图1:NuA4和SWR1复合物的融合和分离与白色念珠菌中的酵母-菌丝可逆转变相关。
Abstract:
Phenotypic plasticity is common in development. Candida albicans, a polymorphic fungal pathogen of humans, possesses the unique ability to achieve rapid and reversible cell fate between unicellular form (yeast) and multicellular form (hypha) in response to environmental cues. The NuA4 histone acetyltransferase activity and Hda1 histone deacetylase activity have been reported to be required for hyphal initiation and maintenance. However, how Hda1 and NuA4 regulate hyphal elongation is not clear. NuA4 histone acetyltransferase and SWR1 chromatin remodeling complexes are conserved from yeast to human, which may have merged together to form a larger TIP60 complex since the origin of metazoan. In this study, we show a dynamic merge and separation of NuA4 and SWR1 complexes in C. albicans. NuA4 and SWR1 merge together in yeast state and separate into two distinct complexes in hyphal state. We demonstrate that acetylation of Eaf1 K173 controls the interaction between the two complexes. The YEATS domain of Yaf9 in C. albicans can recognize an acetyl-lysine of the Eaf1 and mediate the Yaf9-Eaf1 interaction. The reversible acetylation and deacetylation of Eaf1 by Esa1 and Hda1 control the merge and separation of NuA4 and SWR1, and this regulation is triggered by Brg1 recruitment of Hda1 to chromatin in response nutritional signals that sustain hyphal elongation.
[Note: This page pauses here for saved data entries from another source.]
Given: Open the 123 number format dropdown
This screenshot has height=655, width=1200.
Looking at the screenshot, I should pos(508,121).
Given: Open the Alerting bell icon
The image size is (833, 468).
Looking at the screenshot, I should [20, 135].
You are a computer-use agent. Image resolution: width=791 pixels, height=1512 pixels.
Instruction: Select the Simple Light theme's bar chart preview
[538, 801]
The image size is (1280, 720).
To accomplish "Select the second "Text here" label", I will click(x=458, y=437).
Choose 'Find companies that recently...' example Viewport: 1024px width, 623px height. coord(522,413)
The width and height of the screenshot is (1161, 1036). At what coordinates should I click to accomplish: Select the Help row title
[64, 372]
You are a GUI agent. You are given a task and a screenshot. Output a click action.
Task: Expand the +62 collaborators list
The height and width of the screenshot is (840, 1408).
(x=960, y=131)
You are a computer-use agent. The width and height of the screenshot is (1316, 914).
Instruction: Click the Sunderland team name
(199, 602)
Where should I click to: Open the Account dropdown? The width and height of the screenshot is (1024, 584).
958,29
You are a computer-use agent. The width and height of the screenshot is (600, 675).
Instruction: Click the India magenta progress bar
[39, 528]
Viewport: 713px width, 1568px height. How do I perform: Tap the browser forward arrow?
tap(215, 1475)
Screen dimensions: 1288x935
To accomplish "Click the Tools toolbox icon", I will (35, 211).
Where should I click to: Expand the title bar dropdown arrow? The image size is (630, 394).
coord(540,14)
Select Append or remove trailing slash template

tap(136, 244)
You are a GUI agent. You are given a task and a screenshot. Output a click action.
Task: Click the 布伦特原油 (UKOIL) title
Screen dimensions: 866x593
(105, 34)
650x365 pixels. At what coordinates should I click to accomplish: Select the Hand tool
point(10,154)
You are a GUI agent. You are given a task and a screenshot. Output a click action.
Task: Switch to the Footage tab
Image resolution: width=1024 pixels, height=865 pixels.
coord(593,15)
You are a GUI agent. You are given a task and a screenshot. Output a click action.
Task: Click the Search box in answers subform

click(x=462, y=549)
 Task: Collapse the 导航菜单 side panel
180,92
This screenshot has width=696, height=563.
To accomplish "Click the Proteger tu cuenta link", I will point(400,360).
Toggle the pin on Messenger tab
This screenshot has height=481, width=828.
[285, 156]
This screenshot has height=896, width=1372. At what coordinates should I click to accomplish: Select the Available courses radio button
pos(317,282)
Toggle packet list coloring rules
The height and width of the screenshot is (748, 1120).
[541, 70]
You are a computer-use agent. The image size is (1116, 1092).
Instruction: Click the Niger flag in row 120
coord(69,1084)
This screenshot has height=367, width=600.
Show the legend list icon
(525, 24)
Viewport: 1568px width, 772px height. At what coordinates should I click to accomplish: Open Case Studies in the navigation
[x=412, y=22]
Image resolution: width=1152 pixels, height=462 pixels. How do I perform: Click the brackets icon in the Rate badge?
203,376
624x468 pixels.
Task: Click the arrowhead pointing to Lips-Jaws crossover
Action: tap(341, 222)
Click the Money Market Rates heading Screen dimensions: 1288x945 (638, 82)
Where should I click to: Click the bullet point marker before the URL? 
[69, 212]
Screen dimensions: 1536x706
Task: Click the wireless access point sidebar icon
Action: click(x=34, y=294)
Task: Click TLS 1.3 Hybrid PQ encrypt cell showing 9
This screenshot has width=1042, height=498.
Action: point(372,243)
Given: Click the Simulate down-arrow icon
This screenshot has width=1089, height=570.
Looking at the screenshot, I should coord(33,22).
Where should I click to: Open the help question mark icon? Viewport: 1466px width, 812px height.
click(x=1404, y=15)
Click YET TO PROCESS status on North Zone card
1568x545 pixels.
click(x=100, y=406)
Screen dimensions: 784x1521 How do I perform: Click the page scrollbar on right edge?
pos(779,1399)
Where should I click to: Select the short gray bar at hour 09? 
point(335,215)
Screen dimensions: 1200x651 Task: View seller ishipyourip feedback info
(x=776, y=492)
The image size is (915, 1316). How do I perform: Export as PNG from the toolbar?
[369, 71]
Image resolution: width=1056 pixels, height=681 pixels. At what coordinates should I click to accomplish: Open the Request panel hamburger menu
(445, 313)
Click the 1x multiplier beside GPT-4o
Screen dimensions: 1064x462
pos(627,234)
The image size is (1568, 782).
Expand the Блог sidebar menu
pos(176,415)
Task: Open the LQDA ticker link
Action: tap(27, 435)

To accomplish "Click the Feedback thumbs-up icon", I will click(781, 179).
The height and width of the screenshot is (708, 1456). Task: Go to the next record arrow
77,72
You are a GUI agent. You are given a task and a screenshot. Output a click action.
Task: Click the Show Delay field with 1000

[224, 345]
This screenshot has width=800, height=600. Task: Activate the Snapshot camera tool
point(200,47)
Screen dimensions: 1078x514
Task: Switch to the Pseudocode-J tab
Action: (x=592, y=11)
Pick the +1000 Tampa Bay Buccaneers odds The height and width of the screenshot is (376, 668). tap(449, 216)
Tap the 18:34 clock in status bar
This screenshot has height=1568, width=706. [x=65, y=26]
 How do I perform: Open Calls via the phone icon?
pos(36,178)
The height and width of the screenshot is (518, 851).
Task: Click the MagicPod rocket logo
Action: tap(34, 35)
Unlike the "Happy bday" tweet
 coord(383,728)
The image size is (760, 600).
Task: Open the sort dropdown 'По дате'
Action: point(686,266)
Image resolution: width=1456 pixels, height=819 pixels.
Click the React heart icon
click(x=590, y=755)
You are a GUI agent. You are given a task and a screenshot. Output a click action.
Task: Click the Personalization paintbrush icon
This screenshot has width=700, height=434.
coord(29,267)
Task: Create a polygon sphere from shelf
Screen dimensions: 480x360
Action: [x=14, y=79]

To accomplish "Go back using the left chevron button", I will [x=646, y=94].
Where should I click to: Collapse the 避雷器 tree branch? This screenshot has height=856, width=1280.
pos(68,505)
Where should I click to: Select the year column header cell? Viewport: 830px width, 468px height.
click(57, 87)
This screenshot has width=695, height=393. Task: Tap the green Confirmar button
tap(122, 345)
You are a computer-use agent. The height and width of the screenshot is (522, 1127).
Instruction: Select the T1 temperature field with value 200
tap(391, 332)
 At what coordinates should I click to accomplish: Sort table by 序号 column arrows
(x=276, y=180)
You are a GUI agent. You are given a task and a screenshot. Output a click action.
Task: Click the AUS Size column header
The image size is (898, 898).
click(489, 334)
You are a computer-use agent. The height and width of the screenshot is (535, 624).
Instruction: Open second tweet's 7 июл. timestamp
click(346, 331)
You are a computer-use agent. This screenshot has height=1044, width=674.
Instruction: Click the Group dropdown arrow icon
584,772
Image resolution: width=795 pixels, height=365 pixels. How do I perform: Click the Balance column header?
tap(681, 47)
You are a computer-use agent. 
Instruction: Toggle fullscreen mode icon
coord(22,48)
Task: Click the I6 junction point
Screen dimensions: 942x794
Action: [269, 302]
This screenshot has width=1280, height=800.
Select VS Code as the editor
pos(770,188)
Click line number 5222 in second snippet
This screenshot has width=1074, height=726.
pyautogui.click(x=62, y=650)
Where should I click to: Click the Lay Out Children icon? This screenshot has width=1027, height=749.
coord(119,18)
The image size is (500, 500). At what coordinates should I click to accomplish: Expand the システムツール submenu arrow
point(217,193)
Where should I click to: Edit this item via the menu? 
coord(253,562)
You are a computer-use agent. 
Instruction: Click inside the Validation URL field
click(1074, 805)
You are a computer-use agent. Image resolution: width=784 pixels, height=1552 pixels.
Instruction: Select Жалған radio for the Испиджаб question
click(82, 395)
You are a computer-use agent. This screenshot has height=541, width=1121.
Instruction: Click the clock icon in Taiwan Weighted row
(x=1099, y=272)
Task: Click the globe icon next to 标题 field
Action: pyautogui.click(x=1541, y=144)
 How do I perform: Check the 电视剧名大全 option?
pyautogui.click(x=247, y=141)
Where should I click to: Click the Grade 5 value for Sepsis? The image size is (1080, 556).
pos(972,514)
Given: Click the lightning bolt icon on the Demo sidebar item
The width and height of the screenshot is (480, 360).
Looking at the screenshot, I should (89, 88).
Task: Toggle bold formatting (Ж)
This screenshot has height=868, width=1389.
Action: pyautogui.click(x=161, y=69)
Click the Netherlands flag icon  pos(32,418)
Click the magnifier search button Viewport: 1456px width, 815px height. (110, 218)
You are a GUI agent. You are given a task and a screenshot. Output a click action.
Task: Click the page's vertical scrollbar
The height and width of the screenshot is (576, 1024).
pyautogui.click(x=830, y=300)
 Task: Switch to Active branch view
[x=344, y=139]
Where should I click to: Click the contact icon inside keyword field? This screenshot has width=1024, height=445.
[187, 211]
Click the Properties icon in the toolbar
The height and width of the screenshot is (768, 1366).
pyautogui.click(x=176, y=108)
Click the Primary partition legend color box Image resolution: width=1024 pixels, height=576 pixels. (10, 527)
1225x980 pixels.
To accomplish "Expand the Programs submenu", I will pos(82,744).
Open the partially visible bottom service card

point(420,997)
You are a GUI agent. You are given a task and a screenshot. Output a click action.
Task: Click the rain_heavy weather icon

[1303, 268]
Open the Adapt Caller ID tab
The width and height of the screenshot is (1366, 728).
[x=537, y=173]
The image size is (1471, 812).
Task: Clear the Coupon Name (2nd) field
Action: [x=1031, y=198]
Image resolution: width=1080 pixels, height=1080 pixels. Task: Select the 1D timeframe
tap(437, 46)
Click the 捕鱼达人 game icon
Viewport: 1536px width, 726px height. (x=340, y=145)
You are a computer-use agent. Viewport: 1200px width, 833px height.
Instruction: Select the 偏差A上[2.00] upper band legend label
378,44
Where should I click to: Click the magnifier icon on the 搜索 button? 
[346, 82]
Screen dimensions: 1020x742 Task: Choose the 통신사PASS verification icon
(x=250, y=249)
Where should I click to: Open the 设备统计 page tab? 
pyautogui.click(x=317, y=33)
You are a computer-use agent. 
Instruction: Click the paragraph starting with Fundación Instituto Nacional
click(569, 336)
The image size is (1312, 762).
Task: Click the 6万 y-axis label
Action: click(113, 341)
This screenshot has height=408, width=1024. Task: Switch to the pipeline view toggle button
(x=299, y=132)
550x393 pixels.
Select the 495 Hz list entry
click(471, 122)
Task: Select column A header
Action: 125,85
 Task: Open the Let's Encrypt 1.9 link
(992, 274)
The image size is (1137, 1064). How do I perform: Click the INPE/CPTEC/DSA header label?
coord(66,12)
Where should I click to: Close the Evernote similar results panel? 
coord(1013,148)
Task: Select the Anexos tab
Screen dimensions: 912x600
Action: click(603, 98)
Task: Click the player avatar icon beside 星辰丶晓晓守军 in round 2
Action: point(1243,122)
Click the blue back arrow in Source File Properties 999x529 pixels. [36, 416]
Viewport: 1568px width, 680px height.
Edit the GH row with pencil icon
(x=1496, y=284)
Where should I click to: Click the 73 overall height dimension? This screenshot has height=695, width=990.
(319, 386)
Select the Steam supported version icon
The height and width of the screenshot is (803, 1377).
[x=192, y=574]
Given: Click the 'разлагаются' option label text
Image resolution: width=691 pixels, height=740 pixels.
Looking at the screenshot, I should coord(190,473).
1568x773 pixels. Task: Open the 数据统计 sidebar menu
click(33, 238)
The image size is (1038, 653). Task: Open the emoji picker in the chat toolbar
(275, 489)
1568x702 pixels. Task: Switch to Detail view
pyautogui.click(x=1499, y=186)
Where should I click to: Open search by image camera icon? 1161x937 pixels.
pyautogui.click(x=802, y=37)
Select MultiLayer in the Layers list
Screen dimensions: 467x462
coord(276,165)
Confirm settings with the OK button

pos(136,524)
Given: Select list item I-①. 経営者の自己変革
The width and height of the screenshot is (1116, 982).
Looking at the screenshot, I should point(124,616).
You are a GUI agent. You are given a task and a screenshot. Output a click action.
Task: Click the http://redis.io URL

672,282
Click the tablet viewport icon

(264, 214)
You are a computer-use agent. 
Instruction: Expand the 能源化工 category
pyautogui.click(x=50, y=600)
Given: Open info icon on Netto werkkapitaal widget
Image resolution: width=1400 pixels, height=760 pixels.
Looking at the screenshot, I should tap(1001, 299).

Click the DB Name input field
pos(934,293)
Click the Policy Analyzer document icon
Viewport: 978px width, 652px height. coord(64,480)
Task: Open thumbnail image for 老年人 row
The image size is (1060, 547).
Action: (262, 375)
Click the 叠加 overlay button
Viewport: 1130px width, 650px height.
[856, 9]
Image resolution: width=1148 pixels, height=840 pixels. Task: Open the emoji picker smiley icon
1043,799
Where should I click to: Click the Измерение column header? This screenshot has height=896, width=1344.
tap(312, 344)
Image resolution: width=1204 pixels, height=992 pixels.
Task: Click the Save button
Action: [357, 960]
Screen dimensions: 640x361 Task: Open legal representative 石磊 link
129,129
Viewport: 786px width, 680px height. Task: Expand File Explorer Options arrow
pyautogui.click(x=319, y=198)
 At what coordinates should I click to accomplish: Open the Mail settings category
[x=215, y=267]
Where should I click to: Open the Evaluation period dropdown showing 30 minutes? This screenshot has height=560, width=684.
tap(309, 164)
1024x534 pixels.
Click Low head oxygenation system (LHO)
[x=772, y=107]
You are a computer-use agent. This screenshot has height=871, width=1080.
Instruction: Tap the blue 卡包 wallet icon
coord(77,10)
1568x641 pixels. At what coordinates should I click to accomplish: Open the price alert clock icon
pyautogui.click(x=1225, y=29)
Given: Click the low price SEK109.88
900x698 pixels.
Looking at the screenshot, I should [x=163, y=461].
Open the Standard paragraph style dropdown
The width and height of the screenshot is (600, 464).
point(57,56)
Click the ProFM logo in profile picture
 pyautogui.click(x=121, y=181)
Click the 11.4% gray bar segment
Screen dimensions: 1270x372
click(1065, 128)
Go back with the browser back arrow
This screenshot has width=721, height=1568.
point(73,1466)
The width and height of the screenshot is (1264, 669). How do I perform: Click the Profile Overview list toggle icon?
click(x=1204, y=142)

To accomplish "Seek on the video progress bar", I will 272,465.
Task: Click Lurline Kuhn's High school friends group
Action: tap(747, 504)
We have also observed an orchestrated promoter association of Esa1, Hda1, Swr1, and H2A.Z during the reversible yeast–hyphae transitions. This is the first discovery of a regulated merge of the NuA4 and SWR1 complexes that controls cell fate determination and this regulation may be conserved in polymorphic fungi.
阅读论文原文,请访问
https://www.nature.com/articles/s41421-018-0043-0?utm_source=Other_website&utm_medium=Website_linksWebsite_links&utm_content=JesGuo-Nature-Cell_Discovery-Cell_Biology-China&utm_campaign=NROAAJ_USG_JRCN_JG_NROAAJ_Merge
(来源:科学网)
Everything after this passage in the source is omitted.